··· Page excerpt ···
When an early King of Assyria subdued the land of Musru [Egypt]



 

The names Aziru and Assuruballit, whilst being phonetically much alike (Aziru – Assuru), do not have the same meaning at all. Aziru, as explained in Part Two: https://www.academia.edu/19601864/Is_El_Amarna_s_Aziru_Biblically_Identifiable_Part_Two_Aziru_of_Papyrus_Harris is compatible with Hazael: “The name Asa-el (‘El has made’) does occur in 2 Chronicles 17:8 …. The name Asa combined with the theophoric element El is attested at this time …. Asa, like the king of Damascus Hazael (Aramaean Haza-ilu) …”. The name Assuruballit (Ashuruballit), on the other hand, pertains to the Assyrian god, Ashur.

 

About the incursion of King Assuruballit into Egypt, I wrote in my university thesis:

 

A Revised History of the Era of King Hezekiah of Judah

and its Background

 


 

(Volume One, p. 226):

 

 

 

Syria (Assyria) Comes to Egypt ….

 

According to the relevant Egyptian documents, at least as I shall be interpreting them, the revolution against the Amarna régime came from outside Egypt (“from without”). It was led by Ay and Horemheb. The northern ‘Syrians’ had come to Egypt in full force. There are several historical documents that I think may recall this momentous event, wherein Ay (Hazael) is referred to by various of his many names:

 

(i) One is the ‘Great Papyrus Harris’ which tells of an ‘Aziru’ (var. Irsu, Arsa), thought to have been a Syrian, or perhaps a Hurrian. …. I have already followed Velikovsky in identifying Hazael with EA’s Aziru; though Velikovsky, owing to the quirks of his revision, could not himself make the somewhat obvious (to my mind) connection between EA’s Aziru and Aziru of the Great Papyrus Harris. ….
···
→ The request
Update the excerpt on Aziru and Assuruballit between "Syria (Assyria) Comes" and "Papyrus Harris. ….", inclusive, so that each "Great Papyrus Harris" reads "Papyrus Harris", and give that part again.
··· Given information ···
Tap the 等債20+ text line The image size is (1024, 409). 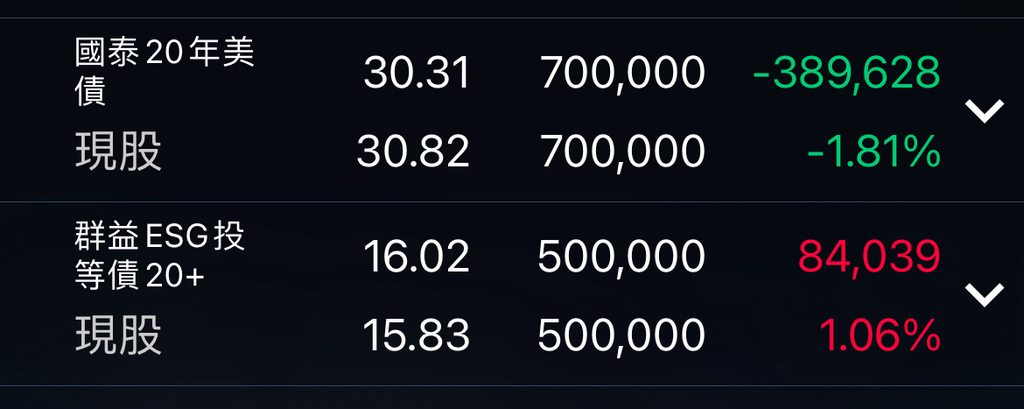[x=139, y=277]
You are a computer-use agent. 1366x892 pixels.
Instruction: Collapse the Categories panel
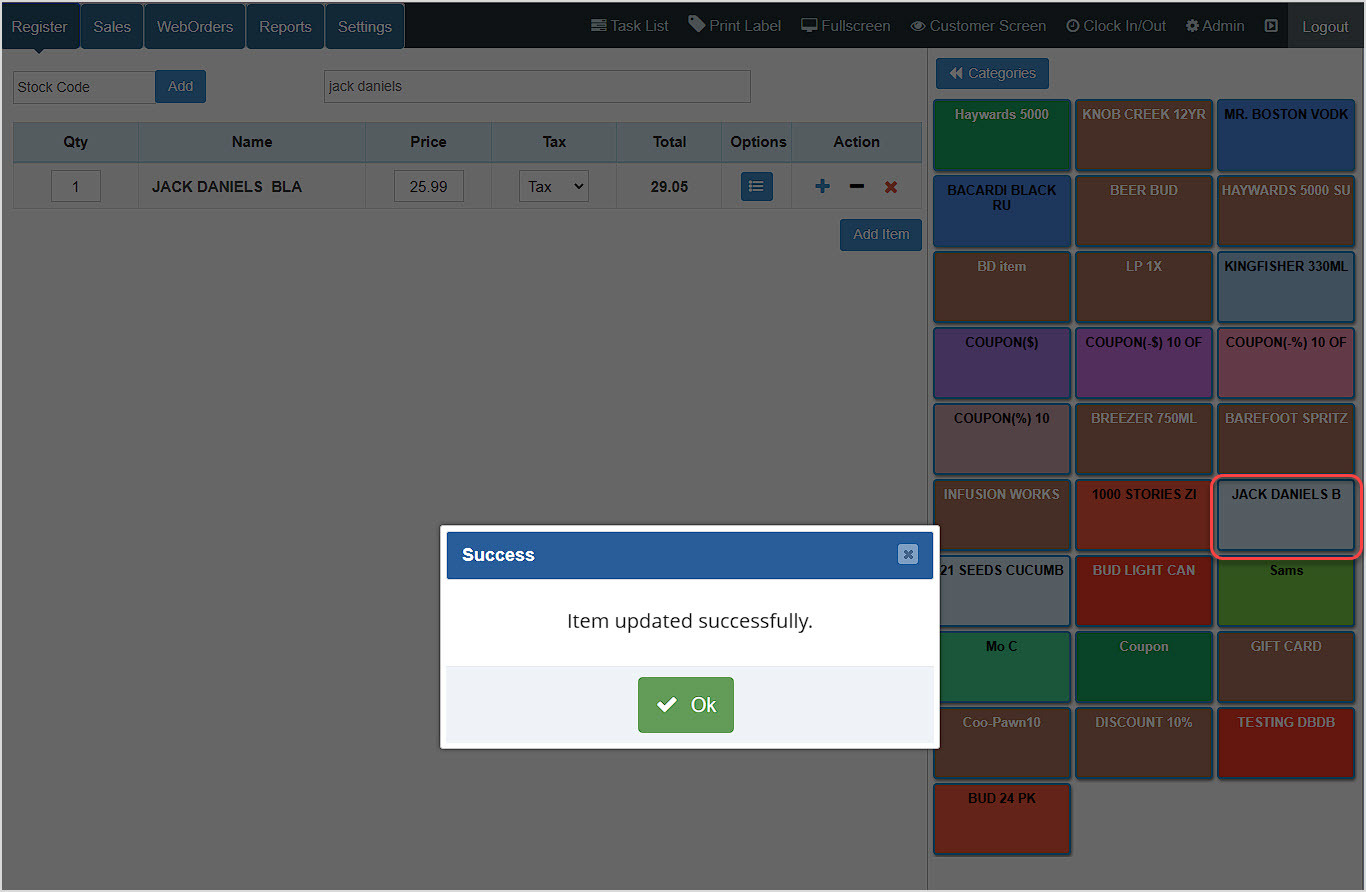(992, 73)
···
→ Solution
Syria (Assyria) Comes to Egypt ….

 

According to the relevant Egyptian documents, at least as I shall be interpreting them, the revolution against the Amarna régime came from outside Egypt (“from without”). It was led by Ay and Horemheb. The northern ‘Syrians’ had come to Egypt in full force. There are several historical documents that I think may recall this momentous event, wherein Ay (Hazael) is referred to by various of his many names:

 

(i) One is the ‘Papyrus Harris’ which tells of an ‘Aziru’ (var. Irsu, Arsa), thought to have been a Syrian, or perhaps a Hurrian. …. I have already followed Velikovsky in identifying Hazael with EA’s Aziru; though Velikovsky, owing to the quirks of his revision, could not himself make the somewhat obvious (to my mind) connection between EA’s Aziru and Aziru of the Papyrus Harris. ….